I'm not familiar with this particular circuit. I believe, that the transistor will still carry current if there is no dissipation. But this current does not seem directly related to the tank current but only to the max expected power supply load. So in principle one could have an arbitrarily high current in the tank without overloading the transistors. So how would you optimize? By maximizing the ratio between power in the sample and power loss in the working coil itself? That seems to favor large frequencies. The effect flattens off at some frequency.

Edit: I thought a little about this circuit. It seems, that transistor current in the unloaded case just depends on the choke inductance (and voltage and frequency). So it is also not directly related to the tank current. There is one thing I don't understand: The max voltage on the transistors seems to be pi*Supplyvoltage in the steady state case, i.e. a constant load. But in a transient state, e.g. supply voltage is applied suddenly, there seems to be a large overshoot of up to twice the steady state value.

I'm not familiar with ZVS driver either, so I just generalize it to simpler circuits that I understand the most. I see that there is an oscillation with a LC circuit, so I immediately characterize it as a LC oscillator. The FETs' role is like a charger, supplying this oscillator energy that got lost from heat (both from parasitic resistances and from eddy current). In ideal case, since no energy is lost, and the LC circuit is charged at maximum, it draws no energy from the charger. The mechanics behind is simple as that.

With the same generalization I can also calculate the current flow in the circuit, by calculating the possible energy can be stored as magnetic field and electric field, both in ideal case:

Welec = CV²/2 and Wmag = LI²/2

Energy of magnetic field in the coil and energy of electric field in the tank capacitors will periodically exchange into each other (hence the oscillation), so both Wmag=Welec. Expressing this further, I = V * Sqrt(C/L).

This calculation does not take account of the parasitic resistances, however. So the actual current flow will be less than that theoretical value. To calculate it you have to solve the differential equation of second order for RLC circuit, with R as parasitic resistance being an unknown variable.

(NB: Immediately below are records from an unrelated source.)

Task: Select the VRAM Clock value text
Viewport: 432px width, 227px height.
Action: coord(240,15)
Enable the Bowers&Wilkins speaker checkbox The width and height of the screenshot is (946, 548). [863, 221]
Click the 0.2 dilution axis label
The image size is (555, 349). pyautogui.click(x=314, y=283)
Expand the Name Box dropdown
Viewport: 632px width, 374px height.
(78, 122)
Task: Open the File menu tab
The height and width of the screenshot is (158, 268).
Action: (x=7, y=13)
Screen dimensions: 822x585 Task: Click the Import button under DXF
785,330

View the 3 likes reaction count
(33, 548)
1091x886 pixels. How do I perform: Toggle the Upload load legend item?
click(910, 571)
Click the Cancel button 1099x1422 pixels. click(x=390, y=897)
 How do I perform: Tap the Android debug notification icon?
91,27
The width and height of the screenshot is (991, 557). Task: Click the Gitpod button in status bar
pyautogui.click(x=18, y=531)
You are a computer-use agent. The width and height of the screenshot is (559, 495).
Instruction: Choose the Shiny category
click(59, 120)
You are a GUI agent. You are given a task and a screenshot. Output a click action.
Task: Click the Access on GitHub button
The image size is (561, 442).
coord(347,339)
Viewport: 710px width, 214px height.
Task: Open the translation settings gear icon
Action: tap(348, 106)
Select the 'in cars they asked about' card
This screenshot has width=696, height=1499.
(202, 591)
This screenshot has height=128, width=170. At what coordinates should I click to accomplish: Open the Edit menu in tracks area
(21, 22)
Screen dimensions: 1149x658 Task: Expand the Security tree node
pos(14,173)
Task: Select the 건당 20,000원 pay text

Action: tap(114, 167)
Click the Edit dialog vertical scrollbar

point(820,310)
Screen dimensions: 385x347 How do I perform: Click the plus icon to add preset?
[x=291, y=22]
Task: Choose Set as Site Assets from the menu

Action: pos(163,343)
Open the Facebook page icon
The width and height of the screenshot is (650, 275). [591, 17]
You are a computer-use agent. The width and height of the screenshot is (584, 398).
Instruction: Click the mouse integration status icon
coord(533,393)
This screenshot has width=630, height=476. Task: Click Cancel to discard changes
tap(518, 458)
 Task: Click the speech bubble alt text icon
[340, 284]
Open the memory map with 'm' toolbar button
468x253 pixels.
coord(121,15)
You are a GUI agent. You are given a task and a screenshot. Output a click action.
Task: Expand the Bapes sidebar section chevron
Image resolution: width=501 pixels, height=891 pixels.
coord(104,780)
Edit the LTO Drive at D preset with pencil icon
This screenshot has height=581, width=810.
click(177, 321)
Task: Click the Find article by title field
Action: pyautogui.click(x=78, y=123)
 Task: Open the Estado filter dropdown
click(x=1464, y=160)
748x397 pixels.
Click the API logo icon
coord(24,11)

This current, obviously, only flows within the LC circuit, and will not affect the FETs. Something like 200V and 200A+ flow would destroy any FETs before it can even oscillate: The functional ZVS driver shows that this current is independent from the FETs.

The best way to optimize is to cut off the parasitic resistance as much as possible (to reduce unneeded heat loss and also current drop), and choose the frequency at the right value depending on the material and the shape of your workpiece. The second is from the book - I'm not that knowledgeable in the field so excuse me for that. According to Wikipedia:

Frequency (kHz)Workpiece type
5–30Thick materials (e.g. steel at 815 °C with diameter 50mm or greater).
100–400Small workpieces or shallow penetration (e.g. steel at 815 °C with diameter of 5-10mm or steel at 25 °C with a diameter around 0.1mm)
480Microscopic pieces

There are also a few sources about induction heating as well, but I can't seem to find them again. Sorry about that, though.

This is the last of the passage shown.